Разложив в огороде небольшой костерок, обжигал на нем обод, с немалым трудом вырезанный из покрышки, некогда стибренной в МТС. Уже во многих местах по окружности обода виднелась свернутая в кольцо проволочная лента, когда кто-то, незаметно подкравшись, закрыл ему ладонями глаза. Обычная, в общем-то, ребячья шутка, и когда стоишь, то достаточно попытаться расстегнуть неизвестному штаны, как тот оставляет затею. Но Миша сидел на пятках да к тому же руки – по локоть в саже.
– Борис, ты? – попробовал он угадать шутника. – Хветь, не мешай, видишь, я занят. – В ответ – молчок. – Убери лапы, не то изгваздаю – не отмоешься!
После столь категоричного предупреждения неизвестный убрал наконец руки, и взору предстал... дружески улыбающийся Рудик. Недавний сосед и старый приятель.
– А, это ты, – с подчеркнутой прохладцей сказал Миша. – Каким ветром?
– Ну, во-первых, здравствуй, – пришлось тому пригасить улыбку.
– Привет. Ежли не шутишь.
– А ветром – с твоего подворья, – стал пояснять Рудик. – Иду по-над двором, вижу дым черный и паленым сластит, вроде как резиной. Чем это, думаю, Патронка занимается?

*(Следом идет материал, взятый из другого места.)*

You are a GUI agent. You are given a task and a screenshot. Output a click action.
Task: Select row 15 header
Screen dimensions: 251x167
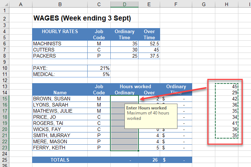tap(4, 99)
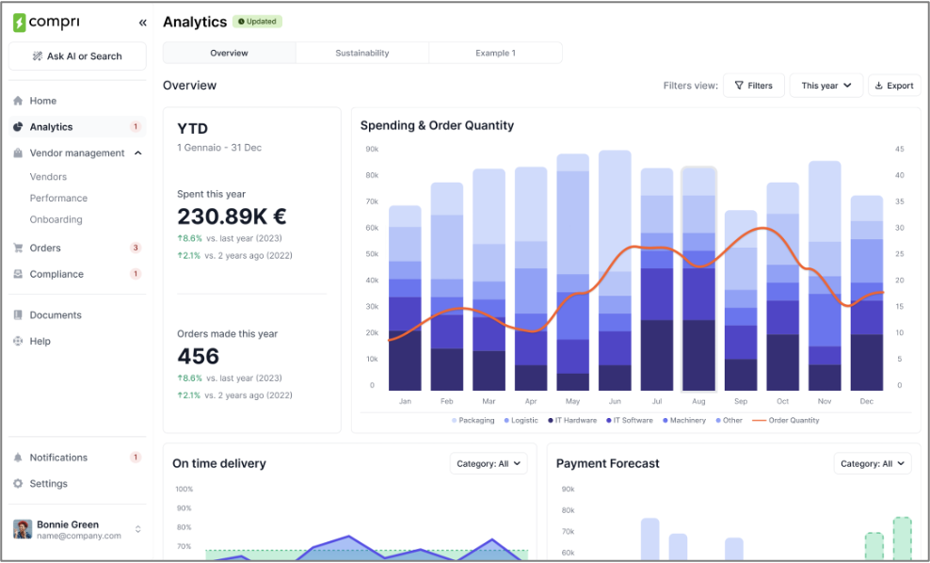Toggle the Packaging legend series
The image size is (930, 563).
(473, 421)
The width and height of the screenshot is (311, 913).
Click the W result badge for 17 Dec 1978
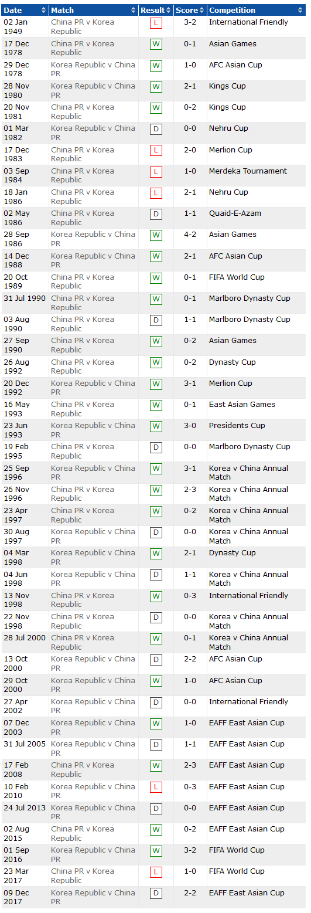coord(156,45)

– Между прочим, клички у нас уже из моды выходят... Так что и ты эти детские штучки бросай, понял? – назидательно и все так же холодно заметил Миша
– Какой ты стал сурьезный – прям не узнать! – попытался разрядить обстановку Рудик.
– А я, воще, такой и был, воще. К твоему сведению.
– Слушай, ты че? – не вытерпел отчужденности старый приятель. – Никак дуешься на меня?
– Разве заметно?.. Но и ты тоже гусь: смылся вдруг, не сказав ни слова даже ближайшему соседу.
– Просто не было возможности. Потому как увезли ночью и неожиданно.
– Кто, куда и почему, если не секрет?
– Вобще-то секрет. – Рудик тоже перешел на прохладный тон.
– Я-асненько... А теперь, значит, привезли?
– Тебе, надеюсь, известно, что Марта куда-то делась? – вопросом на вопрос ответил Рудик.
– Еще бы... И не токо она.
– Так вот. Дедушка и до этого прибаливал, а после и совсем был слег. Присматривать за ним стало некому, целыми днями один. Тетя и предложила нам вернуться домой.
– Тетя, говоришь? 3начит, это она вас увезла, а потом захотела и привезла. С помощью фрицев. Пон-нятно...
– Я тебе как другу объяснил, а ты все с подковырками! – всерьез обидевшись, выговорил Рудик. – Если что против меня имеешь – скажи начистоту, а нечего...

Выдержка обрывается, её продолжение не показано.